* _WHAT IS BEING ASKED_
Collect all lines from the records below that include the word "rating".
[[ SUPPLIED DATA open ]]
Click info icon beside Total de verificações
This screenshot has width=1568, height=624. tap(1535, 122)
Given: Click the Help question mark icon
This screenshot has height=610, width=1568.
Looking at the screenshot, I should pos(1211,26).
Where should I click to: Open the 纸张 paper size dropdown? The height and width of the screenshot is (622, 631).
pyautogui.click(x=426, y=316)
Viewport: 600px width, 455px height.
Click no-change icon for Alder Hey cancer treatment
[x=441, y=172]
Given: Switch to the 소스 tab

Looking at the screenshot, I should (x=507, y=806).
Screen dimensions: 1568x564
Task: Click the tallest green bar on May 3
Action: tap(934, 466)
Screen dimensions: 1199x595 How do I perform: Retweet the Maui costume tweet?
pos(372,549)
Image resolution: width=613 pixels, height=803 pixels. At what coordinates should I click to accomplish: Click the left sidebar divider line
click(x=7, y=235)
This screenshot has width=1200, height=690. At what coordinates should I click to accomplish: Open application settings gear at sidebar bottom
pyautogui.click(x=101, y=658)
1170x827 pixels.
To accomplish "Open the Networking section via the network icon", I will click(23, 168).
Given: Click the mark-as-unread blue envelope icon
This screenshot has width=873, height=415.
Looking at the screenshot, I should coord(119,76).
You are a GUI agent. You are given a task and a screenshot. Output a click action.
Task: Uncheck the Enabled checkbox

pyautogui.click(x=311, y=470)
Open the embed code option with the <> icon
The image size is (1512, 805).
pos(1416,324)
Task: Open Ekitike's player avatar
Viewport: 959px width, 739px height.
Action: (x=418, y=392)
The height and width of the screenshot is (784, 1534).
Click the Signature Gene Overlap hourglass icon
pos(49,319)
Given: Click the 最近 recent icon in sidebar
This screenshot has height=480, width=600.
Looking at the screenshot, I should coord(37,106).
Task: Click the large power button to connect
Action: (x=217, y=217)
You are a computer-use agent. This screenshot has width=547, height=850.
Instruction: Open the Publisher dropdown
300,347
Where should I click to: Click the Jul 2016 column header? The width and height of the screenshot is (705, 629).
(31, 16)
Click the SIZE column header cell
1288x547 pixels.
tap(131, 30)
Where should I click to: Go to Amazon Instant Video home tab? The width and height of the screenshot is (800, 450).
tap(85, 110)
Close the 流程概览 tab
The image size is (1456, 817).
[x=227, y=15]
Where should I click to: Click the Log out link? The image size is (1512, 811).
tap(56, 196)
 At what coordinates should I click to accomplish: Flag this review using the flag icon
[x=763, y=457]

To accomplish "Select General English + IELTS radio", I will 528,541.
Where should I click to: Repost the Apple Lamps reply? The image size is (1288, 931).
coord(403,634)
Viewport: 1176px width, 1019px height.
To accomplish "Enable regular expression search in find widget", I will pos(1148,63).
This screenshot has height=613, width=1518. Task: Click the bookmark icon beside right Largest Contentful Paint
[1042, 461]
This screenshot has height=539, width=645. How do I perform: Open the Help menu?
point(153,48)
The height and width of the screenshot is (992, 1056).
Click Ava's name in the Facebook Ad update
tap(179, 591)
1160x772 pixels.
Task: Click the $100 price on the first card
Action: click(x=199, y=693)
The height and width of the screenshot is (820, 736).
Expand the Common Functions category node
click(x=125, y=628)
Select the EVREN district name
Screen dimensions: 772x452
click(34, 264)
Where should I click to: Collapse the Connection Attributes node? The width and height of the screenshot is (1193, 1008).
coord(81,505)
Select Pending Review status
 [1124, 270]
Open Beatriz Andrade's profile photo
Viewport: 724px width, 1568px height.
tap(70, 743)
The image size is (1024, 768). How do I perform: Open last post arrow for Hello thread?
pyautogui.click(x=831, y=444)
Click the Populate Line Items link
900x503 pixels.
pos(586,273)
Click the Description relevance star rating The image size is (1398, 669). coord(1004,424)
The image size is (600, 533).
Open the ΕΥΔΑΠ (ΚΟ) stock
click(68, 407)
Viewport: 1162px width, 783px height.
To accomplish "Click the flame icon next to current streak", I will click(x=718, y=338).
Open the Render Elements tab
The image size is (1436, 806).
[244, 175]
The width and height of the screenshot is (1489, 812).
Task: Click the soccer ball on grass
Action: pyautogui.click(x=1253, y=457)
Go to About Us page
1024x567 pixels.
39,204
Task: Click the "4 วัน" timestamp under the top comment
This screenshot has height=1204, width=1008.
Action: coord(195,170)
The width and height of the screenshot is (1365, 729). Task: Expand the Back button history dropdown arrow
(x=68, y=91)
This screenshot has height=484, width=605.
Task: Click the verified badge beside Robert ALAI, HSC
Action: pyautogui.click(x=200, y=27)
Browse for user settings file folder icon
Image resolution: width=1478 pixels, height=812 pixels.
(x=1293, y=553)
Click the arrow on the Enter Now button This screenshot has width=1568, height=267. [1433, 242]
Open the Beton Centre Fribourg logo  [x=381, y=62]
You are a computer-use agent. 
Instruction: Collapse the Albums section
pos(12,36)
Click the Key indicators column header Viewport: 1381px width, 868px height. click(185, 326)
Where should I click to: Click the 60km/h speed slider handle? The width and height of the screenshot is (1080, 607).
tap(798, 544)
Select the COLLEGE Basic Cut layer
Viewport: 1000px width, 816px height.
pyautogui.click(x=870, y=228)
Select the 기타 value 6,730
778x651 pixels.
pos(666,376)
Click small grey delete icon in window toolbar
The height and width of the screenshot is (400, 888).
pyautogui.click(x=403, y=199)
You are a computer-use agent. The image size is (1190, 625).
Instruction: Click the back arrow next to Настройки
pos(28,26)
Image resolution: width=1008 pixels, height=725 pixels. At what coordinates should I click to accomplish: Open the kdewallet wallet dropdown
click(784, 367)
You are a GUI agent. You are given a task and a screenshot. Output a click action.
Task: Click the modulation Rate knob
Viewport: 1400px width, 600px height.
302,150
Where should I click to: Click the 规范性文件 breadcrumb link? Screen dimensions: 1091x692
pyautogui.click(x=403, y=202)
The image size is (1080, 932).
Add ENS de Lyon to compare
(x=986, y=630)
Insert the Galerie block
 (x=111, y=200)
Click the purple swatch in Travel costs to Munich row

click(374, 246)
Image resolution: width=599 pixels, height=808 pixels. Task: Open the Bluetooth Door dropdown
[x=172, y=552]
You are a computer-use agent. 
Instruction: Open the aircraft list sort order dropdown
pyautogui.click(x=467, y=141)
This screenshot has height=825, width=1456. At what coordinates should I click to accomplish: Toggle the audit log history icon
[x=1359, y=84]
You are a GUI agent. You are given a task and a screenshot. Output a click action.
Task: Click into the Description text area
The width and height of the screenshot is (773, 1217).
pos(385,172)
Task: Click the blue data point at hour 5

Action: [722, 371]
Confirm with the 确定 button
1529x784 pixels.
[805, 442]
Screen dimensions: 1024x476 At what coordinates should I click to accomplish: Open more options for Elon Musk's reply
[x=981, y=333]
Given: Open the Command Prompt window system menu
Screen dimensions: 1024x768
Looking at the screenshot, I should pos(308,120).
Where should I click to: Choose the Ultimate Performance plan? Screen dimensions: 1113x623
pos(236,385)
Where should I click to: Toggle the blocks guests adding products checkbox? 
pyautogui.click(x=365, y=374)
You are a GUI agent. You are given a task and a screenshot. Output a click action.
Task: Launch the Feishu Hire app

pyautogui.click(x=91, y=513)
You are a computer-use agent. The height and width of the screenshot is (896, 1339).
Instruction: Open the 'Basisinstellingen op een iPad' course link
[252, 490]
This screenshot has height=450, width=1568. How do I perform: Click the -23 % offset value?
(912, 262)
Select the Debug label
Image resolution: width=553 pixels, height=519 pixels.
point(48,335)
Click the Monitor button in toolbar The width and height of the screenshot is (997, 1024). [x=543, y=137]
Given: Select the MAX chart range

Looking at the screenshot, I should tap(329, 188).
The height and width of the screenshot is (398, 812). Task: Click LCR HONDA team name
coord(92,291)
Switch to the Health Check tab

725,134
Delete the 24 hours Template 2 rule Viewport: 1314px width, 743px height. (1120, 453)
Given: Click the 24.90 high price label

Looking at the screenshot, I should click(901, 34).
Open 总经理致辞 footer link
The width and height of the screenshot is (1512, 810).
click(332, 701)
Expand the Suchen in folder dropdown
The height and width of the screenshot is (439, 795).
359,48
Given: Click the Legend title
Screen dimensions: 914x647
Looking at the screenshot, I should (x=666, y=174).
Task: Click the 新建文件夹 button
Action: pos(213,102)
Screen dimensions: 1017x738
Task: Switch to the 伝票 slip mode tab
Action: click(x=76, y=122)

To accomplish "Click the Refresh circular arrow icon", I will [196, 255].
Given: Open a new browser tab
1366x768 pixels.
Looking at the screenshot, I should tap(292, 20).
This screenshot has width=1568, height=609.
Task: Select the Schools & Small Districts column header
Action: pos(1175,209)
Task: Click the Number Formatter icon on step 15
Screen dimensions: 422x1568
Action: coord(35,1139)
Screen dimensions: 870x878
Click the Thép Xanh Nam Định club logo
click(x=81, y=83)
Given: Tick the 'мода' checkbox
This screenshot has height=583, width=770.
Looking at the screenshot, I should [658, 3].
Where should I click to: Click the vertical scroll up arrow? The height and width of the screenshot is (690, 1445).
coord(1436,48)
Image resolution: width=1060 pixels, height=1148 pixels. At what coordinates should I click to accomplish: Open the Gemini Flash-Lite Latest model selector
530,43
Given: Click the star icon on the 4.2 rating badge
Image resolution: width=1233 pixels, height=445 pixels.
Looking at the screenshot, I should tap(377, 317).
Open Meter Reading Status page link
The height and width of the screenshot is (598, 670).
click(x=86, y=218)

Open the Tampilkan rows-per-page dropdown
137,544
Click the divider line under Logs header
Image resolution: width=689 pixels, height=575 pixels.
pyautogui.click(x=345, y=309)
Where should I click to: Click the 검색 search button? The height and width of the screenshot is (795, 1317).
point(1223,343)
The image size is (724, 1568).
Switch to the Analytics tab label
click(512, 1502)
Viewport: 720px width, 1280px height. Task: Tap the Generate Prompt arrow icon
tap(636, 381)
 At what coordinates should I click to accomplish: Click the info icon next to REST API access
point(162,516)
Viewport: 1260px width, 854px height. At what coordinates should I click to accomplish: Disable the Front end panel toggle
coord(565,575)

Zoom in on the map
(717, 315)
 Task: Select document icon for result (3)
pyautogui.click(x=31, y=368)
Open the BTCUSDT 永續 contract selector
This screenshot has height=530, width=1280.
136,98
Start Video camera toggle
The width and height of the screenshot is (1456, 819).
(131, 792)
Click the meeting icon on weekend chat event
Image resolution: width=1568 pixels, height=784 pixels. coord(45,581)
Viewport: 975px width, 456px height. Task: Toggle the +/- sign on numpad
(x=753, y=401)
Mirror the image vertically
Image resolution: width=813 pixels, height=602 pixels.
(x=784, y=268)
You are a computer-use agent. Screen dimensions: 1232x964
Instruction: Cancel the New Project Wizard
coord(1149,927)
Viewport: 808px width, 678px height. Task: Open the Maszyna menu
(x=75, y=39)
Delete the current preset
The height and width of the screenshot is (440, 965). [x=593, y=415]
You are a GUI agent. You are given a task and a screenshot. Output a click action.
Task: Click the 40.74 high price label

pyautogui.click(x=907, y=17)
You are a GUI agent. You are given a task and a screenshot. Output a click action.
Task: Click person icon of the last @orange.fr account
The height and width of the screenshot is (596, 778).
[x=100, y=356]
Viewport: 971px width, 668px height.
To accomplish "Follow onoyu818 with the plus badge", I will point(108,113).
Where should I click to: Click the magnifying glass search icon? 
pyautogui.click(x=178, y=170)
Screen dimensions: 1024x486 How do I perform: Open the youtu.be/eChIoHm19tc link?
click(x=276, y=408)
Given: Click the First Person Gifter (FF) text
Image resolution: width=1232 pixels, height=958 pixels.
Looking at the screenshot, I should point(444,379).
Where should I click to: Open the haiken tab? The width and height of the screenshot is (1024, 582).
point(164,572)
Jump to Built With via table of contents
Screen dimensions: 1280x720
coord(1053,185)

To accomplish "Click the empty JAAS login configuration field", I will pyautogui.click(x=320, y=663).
[[ SUPPLIED DATA closed ]]
* _ANSWER FOR THIS EXERCISE_
Click the Description relevance star rating The image size is (1398, 669). coord(1004,424)
Given: Click the star icon on the 4.2 rating badge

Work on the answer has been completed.